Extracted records

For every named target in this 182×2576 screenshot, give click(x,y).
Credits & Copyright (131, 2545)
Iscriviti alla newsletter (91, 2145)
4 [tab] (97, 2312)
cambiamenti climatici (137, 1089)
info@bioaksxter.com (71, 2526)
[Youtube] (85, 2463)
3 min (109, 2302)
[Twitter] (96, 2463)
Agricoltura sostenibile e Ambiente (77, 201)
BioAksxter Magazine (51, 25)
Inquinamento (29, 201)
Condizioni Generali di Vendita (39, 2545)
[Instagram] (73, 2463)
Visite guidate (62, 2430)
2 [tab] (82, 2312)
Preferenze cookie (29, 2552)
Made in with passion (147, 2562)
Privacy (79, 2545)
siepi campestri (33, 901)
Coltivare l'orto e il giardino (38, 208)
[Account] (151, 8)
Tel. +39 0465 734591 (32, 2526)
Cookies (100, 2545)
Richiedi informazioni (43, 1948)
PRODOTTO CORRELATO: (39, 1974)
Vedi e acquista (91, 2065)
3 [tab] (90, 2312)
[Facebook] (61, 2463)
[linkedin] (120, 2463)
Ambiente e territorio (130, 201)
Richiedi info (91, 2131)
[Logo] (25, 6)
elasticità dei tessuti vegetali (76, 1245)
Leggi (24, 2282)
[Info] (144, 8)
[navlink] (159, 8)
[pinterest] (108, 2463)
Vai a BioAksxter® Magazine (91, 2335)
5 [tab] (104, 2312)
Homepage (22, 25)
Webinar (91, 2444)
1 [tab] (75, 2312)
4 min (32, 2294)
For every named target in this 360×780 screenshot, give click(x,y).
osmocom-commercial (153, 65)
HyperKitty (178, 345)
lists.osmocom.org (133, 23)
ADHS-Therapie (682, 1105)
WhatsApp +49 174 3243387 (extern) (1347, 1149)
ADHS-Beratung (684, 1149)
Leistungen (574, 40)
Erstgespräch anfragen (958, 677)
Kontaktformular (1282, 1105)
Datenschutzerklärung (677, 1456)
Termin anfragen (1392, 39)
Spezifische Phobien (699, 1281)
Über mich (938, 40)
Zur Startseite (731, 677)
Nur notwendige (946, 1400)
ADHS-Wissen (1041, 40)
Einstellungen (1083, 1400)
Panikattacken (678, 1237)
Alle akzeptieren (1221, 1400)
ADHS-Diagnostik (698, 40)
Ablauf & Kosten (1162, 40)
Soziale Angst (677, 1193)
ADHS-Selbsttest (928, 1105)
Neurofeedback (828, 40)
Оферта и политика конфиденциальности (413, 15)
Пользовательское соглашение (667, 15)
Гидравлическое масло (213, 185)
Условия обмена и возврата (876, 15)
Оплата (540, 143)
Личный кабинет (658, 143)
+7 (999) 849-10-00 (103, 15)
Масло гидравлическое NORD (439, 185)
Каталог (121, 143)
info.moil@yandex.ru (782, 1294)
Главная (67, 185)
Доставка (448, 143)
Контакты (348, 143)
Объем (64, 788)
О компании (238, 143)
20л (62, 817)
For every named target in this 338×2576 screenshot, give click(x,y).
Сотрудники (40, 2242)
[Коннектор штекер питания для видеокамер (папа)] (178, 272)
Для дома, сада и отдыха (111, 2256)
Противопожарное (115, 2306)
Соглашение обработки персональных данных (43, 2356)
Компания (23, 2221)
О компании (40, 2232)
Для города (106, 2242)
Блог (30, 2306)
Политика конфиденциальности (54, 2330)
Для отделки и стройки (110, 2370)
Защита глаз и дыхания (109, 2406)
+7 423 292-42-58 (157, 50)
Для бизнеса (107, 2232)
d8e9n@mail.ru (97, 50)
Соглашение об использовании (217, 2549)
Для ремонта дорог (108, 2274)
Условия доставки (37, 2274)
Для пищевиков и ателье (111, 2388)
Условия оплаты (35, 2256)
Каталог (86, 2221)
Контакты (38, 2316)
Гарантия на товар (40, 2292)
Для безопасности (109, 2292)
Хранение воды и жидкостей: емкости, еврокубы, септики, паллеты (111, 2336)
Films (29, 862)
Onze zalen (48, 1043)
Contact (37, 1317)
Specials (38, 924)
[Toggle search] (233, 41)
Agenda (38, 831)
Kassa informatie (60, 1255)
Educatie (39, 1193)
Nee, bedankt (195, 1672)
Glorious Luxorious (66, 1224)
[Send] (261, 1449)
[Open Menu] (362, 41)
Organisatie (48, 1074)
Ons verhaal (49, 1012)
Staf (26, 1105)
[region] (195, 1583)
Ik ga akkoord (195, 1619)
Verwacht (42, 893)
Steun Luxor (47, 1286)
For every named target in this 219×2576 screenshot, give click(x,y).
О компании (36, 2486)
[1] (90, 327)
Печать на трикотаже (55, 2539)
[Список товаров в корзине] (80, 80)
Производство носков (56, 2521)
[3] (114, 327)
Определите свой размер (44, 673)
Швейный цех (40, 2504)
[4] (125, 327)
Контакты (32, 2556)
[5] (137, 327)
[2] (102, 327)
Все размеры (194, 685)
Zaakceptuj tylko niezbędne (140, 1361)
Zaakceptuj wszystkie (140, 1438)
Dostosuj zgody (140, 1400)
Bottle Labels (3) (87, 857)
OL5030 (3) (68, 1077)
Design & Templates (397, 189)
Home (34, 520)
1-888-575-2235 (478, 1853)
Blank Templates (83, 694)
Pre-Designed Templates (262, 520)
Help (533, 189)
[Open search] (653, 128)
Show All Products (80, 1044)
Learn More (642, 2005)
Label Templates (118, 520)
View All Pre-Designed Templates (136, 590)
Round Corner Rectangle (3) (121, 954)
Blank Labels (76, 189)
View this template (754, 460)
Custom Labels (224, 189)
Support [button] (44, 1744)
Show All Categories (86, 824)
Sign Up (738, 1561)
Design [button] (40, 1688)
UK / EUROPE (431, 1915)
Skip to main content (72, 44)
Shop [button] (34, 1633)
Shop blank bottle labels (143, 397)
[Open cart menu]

Task objective: Above are some records; copy exactly the lines from the one with "Glorious Luxorious (66, 1224)" through the one with "Контакты (32, 2556)", both included, and no others.

Written solution:
Glorious Luxorious (66, 1224)
[Send] (261, 1449)
[Open Menu] (362, 41)
Organisatie (48, 1074)
Ons verhaal (49, 1012)
Staf (26, 1105)
[region] (195, 1583)
Ik ga akkoord (195, 1619)
Verwacht (42, 893)
Steun Luxor (47, 1286)
For every named target in this 219×2576 screenshot, give click(x,y).
О компании (36, 2486)
[1] (90, 327)
Печать на трикотаже (55, 2539)
[Список товаров в корзине] (80, 80)
Производство носков (56, 2521)
[3] (114, 327)
Определите свой размер (44, 673)
Швейный цех (40, 2504)
[4] (125, 327)
Контакты (32, 2556)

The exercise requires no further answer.